Horses are single trial aversion learners, so if they’ve had a really bad experience it’s understandable.
An example might be a frightening experience with a trailer, which they will be scared of next time. Handlers should be more respectful and understanding rather than thinking the horse is misbehaving or stubborn.
- Foals are precocious — Foals born in natural conditions are up and running far sooner than farm-managed conditions, especially with the stallion present. Within minutes of birth, the stallion usually urges the mare and foal to get up and move away from the after-birth site to a series of clean ones.
Foals born within a natural harem social environment are typically healthier, more advanced and develop faster behaviorally than foals born into farm social conditions.
- Stallions are active parents — Under natural social conditions the harem stallion does most of the parenting.
Often quickly pregnant again, the mare focuses on grazing and producing nutrition, while the stallion and older siblings take over other parenting functions, which includes protection and retrieval of wandering foals and even play behaviour.

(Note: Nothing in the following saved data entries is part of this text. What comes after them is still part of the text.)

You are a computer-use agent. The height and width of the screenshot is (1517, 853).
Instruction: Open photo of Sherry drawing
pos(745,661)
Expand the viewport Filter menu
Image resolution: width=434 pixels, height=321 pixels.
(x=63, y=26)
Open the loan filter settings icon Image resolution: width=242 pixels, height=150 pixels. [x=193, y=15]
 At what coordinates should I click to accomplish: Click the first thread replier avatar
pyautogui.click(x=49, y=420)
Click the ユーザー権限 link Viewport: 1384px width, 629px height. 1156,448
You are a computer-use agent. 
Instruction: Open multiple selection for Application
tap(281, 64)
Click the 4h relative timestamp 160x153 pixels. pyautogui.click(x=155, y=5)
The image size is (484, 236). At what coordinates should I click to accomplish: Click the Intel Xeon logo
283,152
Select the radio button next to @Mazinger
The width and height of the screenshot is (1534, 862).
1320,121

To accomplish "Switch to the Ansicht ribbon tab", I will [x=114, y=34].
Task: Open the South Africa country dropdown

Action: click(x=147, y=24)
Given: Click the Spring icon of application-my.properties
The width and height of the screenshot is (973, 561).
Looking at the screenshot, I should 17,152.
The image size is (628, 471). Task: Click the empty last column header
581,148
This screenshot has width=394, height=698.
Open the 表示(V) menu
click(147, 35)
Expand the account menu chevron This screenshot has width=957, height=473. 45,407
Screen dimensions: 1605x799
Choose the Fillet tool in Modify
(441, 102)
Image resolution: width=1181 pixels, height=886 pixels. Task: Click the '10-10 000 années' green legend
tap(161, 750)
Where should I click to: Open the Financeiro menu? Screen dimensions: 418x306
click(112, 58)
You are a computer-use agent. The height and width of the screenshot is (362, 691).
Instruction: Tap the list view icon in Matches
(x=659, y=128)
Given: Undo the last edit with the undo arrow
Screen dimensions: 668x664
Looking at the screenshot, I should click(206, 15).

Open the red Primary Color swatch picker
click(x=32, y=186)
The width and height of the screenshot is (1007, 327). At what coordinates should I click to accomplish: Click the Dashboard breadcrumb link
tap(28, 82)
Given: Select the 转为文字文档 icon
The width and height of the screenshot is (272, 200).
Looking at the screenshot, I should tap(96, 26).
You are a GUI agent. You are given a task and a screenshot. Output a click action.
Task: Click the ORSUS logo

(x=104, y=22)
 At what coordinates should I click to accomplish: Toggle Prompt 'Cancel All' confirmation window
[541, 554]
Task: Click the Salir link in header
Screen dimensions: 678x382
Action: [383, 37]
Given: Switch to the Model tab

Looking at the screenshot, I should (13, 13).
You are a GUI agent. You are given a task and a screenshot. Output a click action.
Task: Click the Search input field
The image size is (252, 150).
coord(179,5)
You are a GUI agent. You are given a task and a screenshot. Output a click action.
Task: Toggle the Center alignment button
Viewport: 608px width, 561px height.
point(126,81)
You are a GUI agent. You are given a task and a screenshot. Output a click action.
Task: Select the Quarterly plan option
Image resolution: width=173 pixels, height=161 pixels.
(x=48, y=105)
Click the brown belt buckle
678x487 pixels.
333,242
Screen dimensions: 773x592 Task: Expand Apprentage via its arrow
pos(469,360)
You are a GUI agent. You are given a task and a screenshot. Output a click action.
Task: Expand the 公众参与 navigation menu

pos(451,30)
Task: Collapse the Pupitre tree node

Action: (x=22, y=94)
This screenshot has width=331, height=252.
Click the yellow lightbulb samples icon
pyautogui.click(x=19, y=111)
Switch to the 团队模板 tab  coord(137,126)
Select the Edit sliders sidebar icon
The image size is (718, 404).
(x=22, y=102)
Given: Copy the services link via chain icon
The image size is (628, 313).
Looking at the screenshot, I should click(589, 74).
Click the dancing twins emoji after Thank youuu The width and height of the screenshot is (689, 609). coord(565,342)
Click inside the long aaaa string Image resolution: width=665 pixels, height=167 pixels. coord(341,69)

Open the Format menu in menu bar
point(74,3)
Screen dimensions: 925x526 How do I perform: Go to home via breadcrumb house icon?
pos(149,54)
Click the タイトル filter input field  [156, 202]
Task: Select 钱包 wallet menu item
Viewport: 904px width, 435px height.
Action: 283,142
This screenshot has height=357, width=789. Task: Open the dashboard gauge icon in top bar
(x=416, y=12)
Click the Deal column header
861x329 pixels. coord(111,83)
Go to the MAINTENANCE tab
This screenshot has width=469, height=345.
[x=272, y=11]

- Weaning is very gradual — Foals frequently and regularly suckle up to six months of age, as well as yearlings and two-year-olds, and occasionally older offspring that have not left the natal band.
Early or stressful weaning is associated with oral problems such as tongue sucking and cribbing.
Early separation from the dam leads to changes in the structure and neurochemistry of the brain that could later lead to behaviour disorders, including separation anxiety, panic disorders and other neuroses.
- Many behaviours of horses once considered abnormal are actually quite normal — Many classic “undesirable” behaviours are actually normal, such as coprophagy in foals, play sexual behaviour in fillies and colts, and periodic spontaneous erection and penile movements in stallions and geldings.
There are ways to curb certain undesirable behaviours, yet they are natural impulses, said McDonnell. Punishing certain behaviours is not the answer or long-term solution.